Question au Gouvernement ✓ Répondue le 14/05/2026 industrie

Situation de l’entreprise Ferrogloble

• Ministère interrogé : Ministère délégué auprès du ministre de l’économie, des finances et de la souveraineté industrielle, énergétique et numérique, chargé de l'industrie

Émilie Bonnivard

Émilie Bonnivard DR

Députée — Savoie (3)

L'échange en séance

SITUATION DE L'ENTREPRISE FERROGLOBLE


Mme la présidente. La parole est à Mme Émilie Bonnivard.

Mme Émilie Bonnivard. Monsieur le ministre de l'industrie, depuis sept mois et pendant encore de nombreux mois, les salariés de Ferroglobe, dernier producteur européen de silicium, sont au chômage partiel. Pourquoi ? Parce que l'Union européenne ne parvient pas à protéger ses industries. Le marché américain est quasiment fermé au silicium chinois et les Chinois, en surproduction, inondent le marché européen à un prix très en deçà de nos coûts de production. Paradoxe étrange et mortifère, alors que le silicium est reconnu comme matériau critique par l'Union européenne, autrement dit stratégique pour notre souveraineté, alors que le marché mondial se réorganise en fonction des droits de douane décidés en quelques minutes par les États-Unis et de l'instabilité géopolitique, alors que l'Europe a récemment annoncé fièrement un plan pour accélérer sa réindustrialisation, la Commission européenne nous explique qu'il lui faudra de longs mois d'analyse pour décider si, oui ou non, elle va, peut-être, mettre en place des mesures antidumping face au silicium chinois. D'ici là, notre industrie sera morte. Malgré l'évidence, l'Union européenne reste paralysée par le dogme de l'ouverture sans borne au grand marché mondial, incapable de se réformer rapidement, quitte à fermer les yeux sur les destructions d'emplois, parce que nous passons « la serpillière sociale », selon une expression chère à Olivier Marleix, sur le dos des salariés et des Français, par la redistribution d'argent public que nous n'avons plus, en finançant le chômage.

Vous êtes venu à l'usine de Montricher et vous êtes mobilisé sur ce dossier. Quel est votre plan pour accélérer et obtenir l'application de mesures antidumping, pour protéger non seulement nos emplois et nos entreprises, mais aussi notre souveraineté industrielle ? (Applaudissements sur les bancs du groupe DR et sur quelques bancs du groupe EPR. – Mme Anne Bergantz applaudit également.)
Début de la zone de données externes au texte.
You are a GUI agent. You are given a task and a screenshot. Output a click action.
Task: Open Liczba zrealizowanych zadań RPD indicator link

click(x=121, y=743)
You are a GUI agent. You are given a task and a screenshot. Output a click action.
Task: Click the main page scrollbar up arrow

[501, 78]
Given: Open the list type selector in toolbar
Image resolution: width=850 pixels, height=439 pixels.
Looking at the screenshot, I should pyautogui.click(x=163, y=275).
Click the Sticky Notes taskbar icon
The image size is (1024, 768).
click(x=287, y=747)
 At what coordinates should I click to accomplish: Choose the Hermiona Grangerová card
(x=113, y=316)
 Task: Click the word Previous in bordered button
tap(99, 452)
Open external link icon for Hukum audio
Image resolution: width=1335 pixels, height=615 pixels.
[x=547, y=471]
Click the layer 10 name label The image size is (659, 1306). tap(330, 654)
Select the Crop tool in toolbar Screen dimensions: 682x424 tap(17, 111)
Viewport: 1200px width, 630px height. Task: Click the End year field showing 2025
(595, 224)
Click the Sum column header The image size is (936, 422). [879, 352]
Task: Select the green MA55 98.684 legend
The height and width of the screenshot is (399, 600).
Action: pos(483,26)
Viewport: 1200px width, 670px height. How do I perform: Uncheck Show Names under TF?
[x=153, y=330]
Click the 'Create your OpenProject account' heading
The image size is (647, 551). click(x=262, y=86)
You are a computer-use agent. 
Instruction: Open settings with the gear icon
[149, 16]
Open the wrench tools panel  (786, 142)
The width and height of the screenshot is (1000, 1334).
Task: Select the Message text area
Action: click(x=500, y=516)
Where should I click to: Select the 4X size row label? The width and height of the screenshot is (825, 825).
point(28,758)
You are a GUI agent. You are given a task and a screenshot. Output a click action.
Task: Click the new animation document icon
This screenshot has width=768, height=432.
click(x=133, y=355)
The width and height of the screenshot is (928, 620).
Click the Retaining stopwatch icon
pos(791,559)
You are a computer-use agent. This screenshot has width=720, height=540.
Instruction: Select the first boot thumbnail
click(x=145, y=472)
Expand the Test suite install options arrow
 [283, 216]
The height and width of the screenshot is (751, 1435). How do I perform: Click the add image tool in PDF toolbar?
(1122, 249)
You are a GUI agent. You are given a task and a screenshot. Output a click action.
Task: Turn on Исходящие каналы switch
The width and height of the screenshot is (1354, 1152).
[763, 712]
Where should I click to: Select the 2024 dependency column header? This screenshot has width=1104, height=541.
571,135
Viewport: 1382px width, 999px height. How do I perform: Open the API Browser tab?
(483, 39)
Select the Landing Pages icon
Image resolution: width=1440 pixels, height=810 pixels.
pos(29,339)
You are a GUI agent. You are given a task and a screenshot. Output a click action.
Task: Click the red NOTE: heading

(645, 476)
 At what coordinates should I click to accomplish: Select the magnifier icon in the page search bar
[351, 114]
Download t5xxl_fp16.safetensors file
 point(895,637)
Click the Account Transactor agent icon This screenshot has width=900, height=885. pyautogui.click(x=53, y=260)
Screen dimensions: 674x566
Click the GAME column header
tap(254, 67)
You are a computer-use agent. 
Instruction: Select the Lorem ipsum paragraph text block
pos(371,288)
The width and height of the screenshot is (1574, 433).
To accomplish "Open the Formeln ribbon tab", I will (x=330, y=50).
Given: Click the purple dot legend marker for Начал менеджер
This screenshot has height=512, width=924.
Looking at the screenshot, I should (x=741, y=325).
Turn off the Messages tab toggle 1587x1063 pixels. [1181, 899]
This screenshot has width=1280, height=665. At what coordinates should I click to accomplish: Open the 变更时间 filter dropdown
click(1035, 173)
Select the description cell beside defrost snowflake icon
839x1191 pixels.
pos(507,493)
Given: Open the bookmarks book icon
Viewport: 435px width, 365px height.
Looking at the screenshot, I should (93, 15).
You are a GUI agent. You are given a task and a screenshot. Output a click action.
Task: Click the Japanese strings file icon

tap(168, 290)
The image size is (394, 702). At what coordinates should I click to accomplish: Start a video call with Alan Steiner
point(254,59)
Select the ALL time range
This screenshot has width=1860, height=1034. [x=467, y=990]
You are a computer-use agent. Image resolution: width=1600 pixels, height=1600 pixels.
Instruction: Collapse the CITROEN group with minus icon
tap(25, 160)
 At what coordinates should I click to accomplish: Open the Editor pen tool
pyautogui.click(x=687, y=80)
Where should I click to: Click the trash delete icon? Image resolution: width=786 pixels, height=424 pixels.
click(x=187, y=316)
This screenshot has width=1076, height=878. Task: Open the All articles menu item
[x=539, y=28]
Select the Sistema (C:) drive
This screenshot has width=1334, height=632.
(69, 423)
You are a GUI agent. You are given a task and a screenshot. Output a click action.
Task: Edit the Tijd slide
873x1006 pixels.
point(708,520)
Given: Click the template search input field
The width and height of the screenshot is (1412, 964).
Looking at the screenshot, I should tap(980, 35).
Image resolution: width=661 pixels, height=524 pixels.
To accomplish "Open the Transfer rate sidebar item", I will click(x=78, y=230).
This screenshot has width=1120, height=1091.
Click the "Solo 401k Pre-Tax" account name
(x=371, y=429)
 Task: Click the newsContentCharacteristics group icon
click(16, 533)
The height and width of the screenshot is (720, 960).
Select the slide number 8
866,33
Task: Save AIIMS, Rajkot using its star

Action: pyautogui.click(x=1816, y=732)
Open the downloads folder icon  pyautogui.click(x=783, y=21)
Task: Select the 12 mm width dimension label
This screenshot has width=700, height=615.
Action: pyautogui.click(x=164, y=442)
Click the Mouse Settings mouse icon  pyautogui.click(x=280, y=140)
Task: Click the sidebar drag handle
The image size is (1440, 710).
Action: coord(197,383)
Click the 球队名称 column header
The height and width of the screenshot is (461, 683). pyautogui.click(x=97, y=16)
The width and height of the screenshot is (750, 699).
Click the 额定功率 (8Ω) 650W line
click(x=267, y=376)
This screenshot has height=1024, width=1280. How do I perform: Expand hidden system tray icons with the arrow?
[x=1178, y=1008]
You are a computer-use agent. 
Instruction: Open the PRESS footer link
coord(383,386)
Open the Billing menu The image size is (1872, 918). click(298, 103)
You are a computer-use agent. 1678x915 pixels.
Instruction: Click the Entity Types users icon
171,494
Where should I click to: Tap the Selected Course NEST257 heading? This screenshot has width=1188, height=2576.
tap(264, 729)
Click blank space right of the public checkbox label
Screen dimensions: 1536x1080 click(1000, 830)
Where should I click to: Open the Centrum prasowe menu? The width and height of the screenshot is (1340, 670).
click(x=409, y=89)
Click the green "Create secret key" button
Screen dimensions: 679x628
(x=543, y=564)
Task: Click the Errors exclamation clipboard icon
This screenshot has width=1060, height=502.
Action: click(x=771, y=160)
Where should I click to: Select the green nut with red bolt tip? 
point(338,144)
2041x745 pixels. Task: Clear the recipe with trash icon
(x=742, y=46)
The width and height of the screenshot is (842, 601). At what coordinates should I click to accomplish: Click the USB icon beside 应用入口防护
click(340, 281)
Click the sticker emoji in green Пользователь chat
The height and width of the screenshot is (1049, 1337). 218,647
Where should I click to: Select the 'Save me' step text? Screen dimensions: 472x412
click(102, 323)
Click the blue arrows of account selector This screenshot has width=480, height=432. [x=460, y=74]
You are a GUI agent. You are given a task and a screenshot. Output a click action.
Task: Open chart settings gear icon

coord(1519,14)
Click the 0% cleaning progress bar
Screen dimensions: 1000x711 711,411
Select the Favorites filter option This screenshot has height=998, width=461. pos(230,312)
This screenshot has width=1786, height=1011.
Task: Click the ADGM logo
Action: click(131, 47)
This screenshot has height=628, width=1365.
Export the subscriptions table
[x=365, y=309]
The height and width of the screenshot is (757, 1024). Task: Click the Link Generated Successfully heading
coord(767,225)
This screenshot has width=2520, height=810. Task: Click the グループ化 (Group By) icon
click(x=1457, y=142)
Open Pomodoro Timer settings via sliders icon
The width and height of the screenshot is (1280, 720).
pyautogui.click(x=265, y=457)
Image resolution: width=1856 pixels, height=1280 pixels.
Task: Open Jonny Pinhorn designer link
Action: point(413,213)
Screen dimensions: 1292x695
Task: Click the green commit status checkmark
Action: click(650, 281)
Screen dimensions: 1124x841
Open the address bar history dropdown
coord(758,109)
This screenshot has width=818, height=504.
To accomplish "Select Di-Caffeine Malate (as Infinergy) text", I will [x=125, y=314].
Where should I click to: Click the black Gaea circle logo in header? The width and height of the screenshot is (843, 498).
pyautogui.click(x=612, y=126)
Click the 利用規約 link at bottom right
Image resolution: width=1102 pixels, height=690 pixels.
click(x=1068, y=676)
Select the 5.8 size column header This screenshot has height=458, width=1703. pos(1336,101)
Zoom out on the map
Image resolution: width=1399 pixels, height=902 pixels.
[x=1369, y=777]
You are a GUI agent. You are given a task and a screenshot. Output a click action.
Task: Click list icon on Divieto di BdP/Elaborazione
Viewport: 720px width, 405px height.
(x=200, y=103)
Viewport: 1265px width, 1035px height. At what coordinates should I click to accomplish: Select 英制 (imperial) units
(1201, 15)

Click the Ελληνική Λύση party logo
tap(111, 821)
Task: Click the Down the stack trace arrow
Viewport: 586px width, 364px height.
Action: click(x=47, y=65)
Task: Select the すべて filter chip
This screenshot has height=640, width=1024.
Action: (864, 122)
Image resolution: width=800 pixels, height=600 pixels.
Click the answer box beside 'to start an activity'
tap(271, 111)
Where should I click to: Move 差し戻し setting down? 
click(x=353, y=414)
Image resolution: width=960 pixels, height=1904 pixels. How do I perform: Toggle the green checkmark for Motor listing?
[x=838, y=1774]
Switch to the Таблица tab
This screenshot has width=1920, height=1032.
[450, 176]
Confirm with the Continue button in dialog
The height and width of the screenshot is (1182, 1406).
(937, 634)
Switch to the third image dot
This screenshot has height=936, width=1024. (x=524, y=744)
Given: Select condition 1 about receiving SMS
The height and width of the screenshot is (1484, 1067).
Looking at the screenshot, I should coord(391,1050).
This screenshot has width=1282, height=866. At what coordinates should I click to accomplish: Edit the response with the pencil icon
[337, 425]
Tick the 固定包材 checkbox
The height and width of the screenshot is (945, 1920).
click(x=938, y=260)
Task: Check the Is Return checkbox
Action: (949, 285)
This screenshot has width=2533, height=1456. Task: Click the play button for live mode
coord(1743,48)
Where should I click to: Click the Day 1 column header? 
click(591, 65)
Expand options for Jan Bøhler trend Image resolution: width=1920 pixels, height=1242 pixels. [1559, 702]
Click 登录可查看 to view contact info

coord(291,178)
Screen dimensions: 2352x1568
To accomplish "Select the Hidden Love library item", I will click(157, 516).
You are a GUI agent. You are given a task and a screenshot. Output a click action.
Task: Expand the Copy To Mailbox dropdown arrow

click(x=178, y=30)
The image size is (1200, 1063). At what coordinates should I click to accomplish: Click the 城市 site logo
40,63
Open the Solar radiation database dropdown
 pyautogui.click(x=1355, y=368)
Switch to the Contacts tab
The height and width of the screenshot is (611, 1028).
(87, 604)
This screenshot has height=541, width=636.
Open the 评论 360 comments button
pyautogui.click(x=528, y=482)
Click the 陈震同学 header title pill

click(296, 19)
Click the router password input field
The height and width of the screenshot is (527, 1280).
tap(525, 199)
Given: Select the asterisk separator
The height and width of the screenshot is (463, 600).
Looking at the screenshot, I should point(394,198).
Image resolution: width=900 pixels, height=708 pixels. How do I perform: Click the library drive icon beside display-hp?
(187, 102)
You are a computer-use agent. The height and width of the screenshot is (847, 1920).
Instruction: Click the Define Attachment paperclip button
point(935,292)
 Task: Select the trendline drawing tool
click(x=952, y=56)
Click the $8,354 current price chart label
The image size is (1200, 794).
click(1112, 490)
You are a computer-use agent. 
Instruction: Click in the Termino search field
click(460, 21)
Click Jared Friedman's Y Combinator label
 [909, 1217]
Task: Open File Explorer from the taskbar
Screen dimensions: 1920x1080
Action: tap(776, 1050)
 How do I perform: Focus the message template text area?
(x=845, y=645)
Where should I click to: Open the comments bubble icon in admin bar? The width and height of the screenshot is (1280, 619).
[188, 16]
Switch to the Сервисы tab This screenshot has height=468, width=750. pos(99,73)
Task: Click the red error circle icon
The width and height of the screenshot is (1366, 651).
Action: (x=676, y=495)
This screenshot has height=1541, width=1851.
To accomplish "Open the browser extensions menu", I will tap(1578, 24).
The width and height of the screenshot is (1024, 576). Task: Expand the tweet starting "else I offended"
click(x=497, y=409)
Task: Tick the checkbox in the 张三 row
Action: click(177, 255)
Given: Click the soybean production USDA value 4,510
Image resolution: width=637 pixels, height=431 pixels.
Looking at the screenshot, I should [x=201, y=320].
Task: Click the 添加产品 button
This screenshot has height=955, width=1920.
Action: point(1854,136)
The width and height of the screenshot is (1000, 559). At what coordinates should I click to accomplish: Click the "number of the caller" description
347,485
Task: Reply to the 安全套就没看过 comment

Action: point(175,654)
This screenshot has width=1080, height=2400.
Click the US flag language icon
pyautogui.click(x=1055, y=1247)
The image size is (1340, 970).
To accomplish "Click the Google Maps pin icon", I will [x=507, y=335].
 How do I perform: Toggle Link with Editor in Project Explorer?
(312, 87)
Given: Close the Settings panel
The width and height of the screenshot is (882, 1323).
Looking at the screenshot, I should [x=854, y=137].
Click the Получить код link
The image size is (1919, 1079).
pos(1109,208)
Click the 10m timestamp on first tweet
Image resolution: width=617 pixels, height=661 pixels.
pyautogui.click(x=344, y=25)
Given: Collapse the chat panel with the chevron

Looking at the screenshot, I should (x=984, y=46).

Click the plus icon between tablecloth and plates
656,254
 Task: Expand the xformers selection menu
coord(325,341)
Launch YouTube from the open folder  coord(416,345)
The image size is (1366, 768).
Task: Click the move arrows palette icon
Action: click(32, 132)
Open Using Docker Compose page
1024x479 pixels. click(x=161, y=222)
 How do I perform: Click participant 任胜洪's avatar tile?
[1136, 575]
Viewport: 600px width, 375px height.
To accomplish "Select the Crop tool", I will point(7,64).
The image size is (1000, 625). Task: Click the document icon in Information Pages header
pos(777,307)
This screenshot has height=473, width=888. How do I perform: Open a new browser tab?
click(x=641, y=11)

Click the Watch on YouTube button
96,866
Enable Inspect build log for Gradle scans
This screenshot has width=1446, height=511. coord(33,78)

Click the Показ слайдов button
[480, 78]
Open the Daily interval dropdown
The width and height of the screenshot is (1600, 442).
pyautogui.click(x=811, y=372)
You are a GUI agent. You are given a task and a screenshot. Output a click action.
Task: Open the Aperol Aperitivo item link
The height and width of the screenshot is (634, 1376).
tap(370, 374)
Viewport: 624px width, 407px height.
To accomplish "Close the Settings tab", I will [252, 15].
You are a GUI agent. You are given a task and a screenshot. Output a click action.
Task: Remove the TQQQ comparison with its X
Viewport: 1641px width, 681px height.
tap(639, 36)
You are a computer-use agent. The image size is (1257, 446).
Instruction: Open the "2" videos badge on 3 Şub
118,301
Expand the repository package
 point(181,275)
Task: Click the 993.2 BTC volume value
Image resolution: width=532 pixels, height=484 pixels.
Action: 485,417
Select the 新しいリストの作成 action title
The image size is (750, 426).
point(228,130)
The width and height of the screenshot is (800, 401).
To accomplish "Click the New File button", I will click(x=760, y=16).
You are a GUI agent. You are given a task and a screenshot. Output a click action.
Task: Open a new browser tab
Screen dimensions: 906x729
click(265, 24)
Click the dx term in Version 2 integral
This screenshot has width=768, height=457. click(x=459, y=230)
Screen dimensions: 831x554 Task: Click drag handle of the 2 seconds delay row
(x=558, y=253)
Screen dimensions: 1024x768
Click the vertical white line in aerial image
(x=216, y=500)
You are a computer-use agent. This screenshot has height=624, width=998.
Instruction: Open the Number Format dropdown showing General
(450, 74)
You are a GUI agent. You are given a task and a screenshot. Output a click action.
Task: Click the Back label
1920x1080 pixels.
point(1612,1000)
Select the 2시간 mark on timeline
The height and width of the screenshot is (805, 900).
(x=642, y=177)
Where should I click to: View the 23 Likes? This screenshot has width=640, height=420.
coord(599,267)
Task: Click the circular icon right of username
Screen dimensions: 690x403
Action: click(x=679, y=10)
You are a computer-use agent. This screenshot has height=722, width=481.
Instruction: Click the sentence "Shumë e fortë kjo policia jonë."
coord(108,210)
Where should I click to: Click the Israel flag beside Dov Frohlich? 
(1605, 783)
Mme la présidente. La parole est à M. le ministre délégué chargé de l'industrie.

M. Sébastien Martin, ministre délégué chargé de l'industrie. Je vous remercie pour cette question. Grâce à votre mobilisation et à celle de plusieurs autres parlementaires, parmi lesquels Virginie Duby-Muller, Olga Givernet et Marie-Noëlle Battistel, l'activité de fabrication de silicium métal de Ferroglobe, qui n'est pas située dans votre circonscription, a fait l'objet d'une mesure de protection, d'une clause de sauvegarde en faveur des ferroalliages, lesquels constituent une grande partie de la production de l'entreprise.

Nous avons ensuite décidé, avec vous, avec l'entreprise, d'engager une procédure pour que soient prises des mesures antidumping, différentes des mesures de sauvegarde, afin de cibler très précisément les pays qui vendent leur silicium à un prix défiant toute concurrence, entre 1 300 et 1 400 euros la tonne, ce qui est bien inférieur aux coûts de revient en Europe, de l'ordre de 2 300 euros la tonne.

La plainte déposée le 26 mars dernier par l'entreprise Ferroglobe est en cours d'examen par les services du commissaire européen Maroš Šefcovic, avec qui j'ai encore échangé ce week-end. Je lui ai rappelé qu'après avoir réussi à obtenir à deux voix près, grâce à la mobilisation de la France, une mesure de sauvegarde pour les ferroalliages, nous nous battons à présent pour obtenir le même type de protection, à travers une mesure antidumping, pour le silicium-métal. Nous avons besoin du silicium-métal car il entre dans la composition de nombreuses productions industrielles essentielles.

Je réunirai l'ensemble des élus et des acteurs avant l'été. D'ici là nous sommes particulièrement mobilisés dans l'espoir d'obtenir cette mesure de protection, nécessaire pour que, dans votre circonscription comme dans les autres, le four rouvre le plus rapidement possible. (Applaudissements sur les bancs du groupe DR et sur quelques bancs du groupe EPR.)